Provable Secure Authentication Protocol in Fog-Enabled Smart Home Environment

Abstract

People can access and obtain services from smart home devices conveniently through fog-enabled smart home environments. The security and privacy-preserving authentication protocol play an important role. However, many proposed protocols have one or more security flaws. In particular, almost all the existing protocols for the smart home cannot resist gateway compromised attacks. The adversary can not only know the user’s identity but also launch impersonation attacks. Designing a provable secure authentication protocol that avoids all known attacks on smart homes is challenging. Recently Guo et al. proposed an authentication scheme based on symmetric polynomials in the fog-enabled smart home environment.
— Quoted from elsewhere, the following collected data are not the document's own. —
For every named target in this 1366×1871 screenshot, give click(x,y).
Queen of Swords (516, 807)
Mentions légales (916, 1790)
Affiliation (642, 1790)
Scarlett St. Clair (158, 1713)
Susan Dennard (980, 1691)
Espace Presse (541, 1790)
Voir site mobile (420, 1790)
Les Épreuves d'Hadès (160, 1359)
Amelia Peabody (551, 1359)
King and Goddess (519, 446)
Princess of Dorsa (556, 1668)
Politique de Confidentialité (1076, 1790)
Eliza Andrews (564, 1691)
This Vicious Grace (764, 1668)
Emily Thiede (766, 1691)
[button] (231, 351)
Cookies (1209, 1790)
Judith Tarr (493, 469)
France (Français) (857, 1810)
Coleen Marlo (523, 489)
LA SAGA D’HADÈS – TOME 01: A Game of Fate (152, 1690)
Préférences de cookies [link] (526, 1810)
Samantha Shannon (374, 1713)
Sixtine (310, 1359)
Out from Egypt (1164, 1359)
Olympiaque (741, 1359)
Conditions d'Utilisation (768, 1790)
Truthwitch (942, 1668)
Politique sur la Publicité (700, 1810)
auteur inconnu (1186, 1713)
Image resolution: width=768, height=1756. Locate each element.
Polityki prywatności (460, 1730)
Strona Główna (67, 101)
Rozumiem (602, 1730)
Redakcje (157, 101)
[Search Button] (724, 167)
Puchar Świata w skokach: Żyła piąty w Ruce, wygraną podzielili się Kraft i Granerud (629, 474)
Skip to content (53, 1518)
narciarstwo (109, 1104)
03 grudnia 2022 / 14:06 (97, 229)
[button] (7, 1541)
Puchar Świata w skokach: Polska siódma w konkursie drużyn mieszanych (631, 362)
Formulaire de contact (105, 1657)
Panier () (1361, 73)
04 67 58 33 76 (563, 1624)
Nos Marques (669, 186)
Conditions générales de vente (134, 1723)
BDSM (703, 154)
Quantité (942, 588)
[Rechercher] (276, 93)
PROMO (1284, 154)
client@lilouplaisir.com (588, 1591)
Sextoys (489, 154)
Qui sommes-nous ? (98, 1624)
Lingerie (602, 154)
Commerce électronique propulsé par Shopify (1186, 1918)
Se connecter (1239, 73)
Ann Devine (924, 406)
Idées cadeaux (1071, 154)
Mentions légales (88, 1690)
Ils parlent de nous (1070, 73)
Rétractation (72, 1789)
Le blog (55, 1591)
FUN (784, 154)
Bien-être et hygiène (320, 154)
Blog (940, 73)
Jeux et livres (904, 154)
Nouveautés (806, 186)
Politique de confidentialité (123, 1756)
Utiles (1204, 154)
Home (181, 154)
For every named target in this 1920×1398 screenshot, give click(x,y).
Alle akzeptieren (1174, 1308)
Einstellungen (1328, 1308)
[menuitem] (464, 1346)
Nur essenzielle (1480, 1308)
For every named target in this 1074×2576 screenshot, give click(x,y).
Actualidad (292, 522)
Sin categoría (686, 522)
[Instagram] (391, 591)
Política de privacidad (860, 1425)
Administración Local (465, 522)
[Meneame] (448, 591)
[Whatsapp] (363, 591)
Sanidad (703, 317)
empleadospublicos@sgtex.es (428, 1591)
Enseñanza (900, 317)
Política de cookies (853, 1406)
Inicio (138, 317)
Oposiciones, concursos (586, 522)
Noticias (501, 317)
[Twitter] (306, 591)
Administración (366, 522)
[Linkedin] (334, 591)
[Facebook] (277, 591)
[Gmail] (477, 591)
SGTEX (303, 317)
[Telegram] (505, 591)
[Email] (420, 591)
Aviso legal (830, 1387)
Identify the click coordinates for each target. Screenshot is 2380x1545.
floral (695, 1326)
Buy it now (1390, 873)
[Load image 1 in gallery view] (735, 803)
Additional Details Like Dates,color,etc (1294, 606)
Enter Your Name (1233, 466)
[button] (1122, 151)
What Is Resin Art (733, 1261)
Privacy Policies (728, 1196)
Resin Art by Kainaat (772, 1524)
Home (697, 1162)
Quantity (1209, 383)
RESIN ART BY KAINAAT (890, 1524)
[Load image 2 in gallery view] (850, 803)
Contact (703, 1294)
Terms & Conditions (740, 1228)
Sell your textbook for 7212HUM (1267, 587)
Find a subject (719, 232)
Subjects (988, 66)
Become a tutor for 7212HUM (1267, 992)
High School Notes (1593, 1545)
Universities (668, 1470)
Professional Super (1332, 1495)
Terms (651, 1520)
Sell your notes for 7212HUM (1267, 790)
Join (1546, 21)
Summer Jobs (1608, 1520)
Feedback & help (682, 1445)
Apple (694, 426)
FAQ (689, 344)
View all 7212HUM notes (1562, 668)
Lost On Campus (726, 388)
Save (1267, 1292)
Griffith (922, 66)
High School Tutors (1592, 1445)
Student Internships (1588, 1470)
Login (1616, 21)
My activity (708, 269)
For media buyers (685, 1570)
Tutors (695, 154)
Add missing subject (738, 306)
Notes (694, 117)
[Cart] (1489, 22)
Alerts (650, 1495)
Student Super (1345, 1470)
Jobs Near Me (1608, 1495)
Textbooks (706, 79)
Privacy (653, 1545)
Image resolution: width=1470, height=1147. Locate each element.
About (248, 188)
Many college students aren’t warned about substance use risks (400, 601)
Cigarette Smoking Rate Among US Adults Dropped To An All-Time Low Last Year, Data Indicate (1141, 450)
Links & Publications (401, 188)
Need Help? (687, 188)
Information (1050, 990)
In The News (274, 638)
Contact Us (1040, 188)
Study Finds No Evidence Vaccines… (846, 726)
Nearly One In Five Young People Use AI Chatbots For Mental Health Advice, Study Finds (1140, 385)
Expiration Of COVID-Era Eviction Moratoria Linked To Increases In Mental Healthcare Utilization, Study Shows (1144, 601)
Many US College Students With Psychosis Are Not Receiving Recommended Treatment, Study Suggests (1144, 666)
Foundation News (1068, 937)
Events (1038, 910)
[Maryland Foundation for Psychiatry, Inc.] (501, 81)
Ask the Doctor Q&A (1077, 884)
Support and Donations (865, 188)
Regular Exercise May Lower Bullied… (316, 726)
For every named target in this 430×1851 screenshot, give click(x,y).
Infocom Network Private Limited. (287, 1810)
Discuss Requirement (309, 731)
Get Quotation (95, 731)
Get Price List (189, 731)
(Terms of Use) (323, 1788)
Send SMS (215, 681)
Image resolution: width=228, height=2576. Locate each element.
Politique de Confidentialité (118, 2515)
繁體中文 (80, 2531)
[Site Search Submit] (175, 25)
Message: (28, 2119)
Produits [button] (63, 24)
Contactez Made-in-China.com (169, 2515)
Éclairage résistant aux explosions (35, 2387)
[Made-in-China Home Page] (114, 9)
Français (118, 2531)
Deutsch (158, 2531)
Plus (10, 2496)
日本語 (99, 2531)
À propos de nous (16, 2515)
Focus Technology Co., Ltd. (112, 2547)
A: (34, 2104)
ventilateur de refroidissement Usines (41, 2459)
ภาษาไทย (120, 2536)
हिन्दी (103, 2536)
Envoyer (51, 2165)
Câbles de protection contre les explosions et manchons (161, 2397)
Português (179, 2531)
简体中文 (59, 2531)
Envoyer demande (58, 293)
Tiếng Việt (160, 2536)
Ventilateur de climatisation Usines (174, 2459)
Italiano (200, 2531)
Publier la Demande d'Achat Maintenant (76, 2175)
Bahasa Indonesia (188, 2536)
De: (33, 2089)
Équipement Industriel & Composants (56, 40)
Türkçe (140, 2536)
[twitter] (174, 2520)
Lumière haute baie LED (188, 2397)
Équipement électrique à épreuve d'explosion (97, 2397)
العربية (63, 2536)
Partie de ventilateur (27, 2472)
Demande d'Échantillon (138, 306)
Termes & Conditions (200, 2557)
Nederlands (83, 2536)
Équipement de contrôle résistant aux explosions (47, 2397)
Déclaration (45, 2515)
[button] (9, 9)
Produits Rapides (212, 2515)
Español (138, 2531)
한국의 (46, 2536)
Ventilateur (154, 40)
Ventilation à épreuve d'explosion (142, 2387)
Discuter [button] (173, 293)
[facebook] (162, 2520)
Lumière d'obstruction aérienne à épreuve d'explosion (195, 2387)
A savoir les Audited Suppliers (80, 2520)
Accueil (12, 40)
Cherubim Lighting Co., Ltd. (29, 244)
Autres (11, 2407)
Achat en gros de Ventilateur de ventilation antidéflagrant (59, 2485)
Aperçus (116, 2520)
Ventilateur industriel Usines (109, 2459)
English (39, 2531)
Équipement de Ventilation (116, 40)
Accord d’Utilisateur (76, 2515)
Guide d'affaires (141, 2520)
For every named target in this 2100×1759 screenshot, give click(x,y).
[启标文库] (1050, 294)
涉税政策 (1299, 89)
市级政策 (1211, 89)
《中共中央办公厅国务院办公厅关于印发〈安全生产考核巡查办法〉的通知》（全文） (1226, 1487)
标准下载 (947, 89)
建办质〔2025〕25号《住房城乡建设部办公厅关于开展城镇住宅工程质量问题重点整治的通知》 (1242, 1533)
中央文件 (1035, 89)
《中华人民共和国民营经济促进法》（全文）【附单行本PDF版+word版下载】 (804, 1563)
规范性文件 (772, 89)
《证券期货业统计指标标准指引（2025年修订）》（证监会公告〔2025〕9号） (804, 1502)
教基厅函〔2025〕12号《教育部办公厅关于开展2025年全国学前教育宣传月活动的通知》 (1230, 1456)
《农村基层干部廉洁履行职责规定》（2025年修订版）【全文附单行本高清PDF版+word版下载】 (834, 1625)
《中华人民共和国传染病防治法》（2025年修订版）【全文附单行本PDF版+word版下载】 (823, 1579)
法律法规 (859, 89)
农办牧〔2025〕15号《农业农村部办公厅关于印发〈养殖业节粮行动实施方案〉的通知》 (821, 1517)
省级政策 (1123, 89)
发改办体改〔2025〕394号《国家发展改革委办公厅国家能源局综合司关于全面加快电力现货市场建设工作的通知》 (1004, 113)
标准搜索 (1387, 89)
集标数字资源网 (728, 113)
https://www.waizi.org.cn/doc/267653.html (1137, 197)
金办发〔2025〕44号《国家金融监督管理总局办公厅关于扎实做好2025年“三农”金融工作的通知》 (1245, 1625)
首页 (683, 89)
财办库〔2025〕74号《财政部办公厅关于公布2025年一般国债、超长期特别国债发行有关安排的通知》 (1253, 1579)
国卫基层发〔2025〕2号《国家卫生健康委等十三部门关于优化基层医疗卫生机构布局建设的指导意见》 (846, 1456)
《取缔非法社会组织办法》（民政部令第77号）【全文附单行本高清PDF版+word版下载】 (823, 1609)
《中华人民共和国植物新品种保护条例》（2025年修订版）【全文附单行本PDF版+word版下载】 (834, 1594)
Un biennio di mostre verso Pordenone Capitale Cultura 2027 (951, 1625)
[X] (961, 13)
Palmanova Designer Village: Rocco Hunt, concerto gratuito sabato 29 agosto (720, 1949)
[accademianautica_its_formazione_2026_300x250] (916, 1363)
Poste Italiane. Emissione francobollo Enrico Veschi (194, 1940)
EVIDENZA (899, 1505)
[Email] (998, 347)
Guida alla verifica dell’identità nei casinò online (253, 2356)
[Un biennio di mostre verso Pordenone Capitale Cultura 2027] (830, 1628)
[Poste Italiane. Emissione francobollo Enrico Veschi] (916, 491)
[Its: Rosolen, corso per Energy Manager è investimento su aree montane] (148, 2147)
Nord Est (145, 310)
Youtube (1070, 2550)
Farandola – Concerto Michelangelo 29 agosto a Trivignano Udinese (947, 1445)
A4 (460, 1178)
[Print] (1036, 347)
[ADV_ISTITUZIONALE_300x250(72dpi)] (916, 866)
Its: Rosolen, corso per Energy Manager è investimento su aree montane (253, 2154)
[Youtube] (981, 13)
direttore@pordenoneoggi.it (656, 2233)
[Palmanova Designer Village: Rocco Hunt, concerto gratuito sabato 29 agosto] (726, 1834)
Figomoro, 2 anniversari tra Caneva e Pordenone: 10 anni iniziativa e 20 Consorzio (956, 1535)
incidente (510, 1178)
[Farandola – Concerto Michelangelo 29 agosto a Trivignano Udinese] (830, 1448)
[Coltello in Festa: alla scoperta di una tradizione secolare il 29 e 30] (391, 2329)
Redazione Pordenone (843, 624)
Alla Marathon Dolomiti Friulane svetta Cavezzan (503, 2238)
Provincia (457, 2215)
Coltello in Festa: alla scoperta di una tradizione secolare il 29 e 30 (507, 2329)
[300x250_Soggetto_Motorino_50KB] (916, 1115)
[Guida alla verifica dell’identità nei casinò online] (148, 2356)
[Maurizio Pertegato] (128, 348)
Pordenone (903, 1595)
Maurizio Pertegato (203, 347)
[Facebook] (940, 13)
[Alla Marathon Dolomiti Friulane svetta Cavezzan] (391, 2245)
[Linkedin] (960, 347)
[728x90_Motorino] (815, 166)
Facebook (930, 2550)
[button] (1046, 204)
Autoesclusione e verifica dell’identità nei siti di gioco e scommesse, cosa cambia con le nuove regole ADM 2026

However, we found that their scheme suffers from gateway compromised attack, desynchronization attack, mobile device loss/stolen and attack, and has no untraceability and perfect forward secrecy. Therefore, we adopt a Physical Unclonable Function (PUF) to resist gateway compromised attack, adopt Elliptic Curve Diffie–Hellman (ECDH) key exchange protocol to achieve perfect forward secrecy, and propose a secure and privacy-preserving authentication protocol, which is provably secure under the random oracle model. According to the comparisons with some related protocols, the proposed protocol has better security and transmission efficiency with the same computation cost level.